In ICE’s account of his arrest, agents said they’d first approached Florencio because he had “the same build and likeness” as a person they were trying to arrest that day. The agency claimed that Florencio voluntarily admitted he had crossed the US-Mexico border illegally before they tried to arrest him. But in an interview with the City Reporter and in his court filing, Florencio disputed that account, saying he was already handcuffed when agents drove him to a nearby parking lot, where they rifled through his wallet, took his phone and snapped a photo of his face.
Widespread Use of Force
Diego’s arrest was one of 29 incidents that the City Reporter identified across the region in which federal agents are accused in court records of using force while making a street arrest. According to ICE policy, agents may use force only as a last resort. Excessive use of force is prohibited. But agents, who are often masked, have, variously, allegedly bloodied men, drawn firearms, zapped people with stun guns, smashed car windows and forcibly dragged people out of their vehicles, according to accounts in the habeas petitions.
“There’s absolutely no need for the force except to terrorize people,” said Stephanie Cordero, a lawyer with Latino Justice who has represented immigrants in habeas proceedings. One of her clients had a gun held to his head and was hit by an ICE agent’s vehicle as he was arrested outside a Home Depot store on Long Island, the petition alleges. All of the claims of violence reviewed by the City Reporter involved a Latino person.
“ICE law enforcement officers are trained to use the minimum amount of force necessary to resolve dangerous situations to prioritize the safety of the detainees, the public and our officers,” the DHS said in a statement, adding that its officers regularly receive use-of-force training.

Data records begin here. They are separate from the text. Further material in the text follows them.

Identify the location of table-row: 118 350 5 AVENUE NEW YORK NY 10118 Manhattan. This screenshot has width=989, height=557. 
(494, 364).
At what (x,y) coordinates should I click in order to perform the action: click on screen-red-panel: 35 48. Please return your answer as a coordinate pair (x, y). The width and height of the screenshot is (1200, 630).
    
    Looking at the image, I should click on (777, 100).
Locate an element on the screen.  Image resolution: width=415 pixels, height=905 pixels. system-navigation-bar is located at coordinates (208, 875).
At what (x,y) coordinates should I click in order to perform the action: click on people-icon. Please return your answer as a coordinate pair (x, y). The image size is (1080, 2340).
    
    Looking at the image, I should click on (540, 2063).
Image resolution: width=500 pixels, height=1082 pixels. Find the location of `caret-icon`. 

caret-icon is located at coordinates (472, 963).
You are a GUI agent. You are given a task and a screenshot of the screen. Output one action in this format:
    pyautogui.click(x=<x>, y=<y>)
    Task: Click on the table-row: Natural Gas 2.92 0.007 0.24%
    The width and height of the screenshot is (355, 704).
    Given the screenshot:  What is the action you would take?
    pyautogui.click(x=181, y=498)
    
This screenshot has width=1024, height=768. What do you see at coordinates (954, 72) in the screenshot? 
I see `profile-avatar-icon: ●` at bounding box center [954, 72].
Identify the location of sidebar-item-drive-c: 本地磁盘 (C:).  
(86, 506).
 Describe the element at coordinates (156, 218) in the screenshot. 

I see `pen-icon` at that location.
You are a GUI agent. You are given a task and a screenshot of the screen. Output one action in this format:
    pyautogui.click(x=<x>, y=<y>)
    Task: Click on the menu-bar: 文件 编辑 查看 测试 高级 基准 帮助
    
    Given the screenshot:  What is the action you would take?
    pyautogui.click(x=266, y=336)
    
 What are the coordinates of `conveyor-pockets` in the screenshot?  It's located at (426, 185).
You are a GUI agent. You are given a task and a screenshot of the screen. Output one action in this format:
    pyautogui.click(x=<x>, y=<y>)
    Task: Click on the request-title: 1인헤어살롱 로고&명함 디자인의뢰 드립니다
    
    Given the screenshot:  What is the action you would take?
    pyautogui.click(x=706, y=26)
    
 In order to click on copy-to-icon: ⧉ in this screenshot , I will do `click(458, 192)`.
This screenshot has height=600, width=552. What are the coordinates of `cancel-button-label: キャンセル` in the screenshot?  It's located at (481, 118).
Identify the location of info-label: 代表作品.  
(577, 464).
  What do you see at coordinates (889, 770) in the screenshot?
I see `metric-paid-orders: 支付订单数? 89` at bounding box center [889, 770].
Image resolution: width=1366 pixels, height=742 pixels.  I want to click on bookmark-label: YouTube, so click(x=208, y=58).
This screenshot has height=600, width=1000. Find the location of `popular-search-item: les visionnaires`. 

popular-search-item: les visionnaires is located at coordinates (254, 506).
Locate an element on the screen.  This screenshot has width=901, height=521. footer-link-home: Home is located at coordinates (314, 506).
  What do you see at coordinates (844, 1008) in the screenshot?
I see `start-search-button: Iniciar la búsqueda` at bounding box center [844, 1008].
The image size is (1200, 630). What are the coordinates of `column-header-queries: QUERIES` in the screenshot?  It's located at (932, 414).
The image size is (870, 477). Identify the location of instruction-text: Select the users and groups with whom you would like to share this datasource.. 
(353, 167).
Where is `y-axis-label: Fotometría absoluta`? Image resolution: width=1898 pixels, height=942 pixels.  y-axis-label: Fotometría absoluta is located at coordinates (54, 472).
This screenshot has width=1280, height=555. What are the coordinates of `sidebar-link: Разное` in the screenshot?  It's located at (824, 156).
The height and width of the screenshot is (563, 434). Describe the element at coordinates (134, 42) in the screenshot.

Legal and Legislative Responses
At least five states, including New Jersey, have passed legislation that entitles individuals to monetary damages if federal agents violate their constitutional rights. In New York, a similar law was included as part of the state budget this month. It will allow people to sue retroactively over alleged offenses, going back to January 2025. In New York City, one ICE supervisor, Brenden Cuni, was named in multiple lawsuits in which immigrants said they were beaten up and shot with stun guns. He is the only agent to be named in the habeas petitions reviewed by the City Reporter.
“They feel so empowered to just do whatever they want,” said John Leschak, an immigration attorney in New Jersey. He has filed four habeas lawsuits on behalf of clients who have been arrested after ICE agents smashed their car windows.
Community Efforts and Ongoing Fear
On a wintry Friday night in Port Richmond, Staten Island, advocates from Make the Road hosted a meeting to address the recent ICE arrests in the predominantly Latino community. The turnout was smaller than expected, as many immigrants remained worried about agents lurking in unmarked cars. An organizer passed around a stack of wallet-sized red cards printed with the fourth amendment, which is designed to protect against unreasonable search and seizure, and the fifth amendment, aimed at guaranteeing several essential rights in both criminal and civil cases.
“Probable cause technically can’t be based on someone’s race or how someone speaks, but we know they use it for racial profiling,” said the lead organizer, Luba Cortés, speaking in Spanish, who urged participants not to volunteer information about themselves if confronted by immigration agents.
Even for those who are able to get out of ICE detention through a habeas petition, it’s only a temporary reprieve. After their release, they remain in deportation proceedings and must navigate the byzantine and heavily backed-up immigration court system. “They have all the power. They have all the authority,” Fidelina told the City Reporter. “It doesn’t matter to them how many families they destroy.”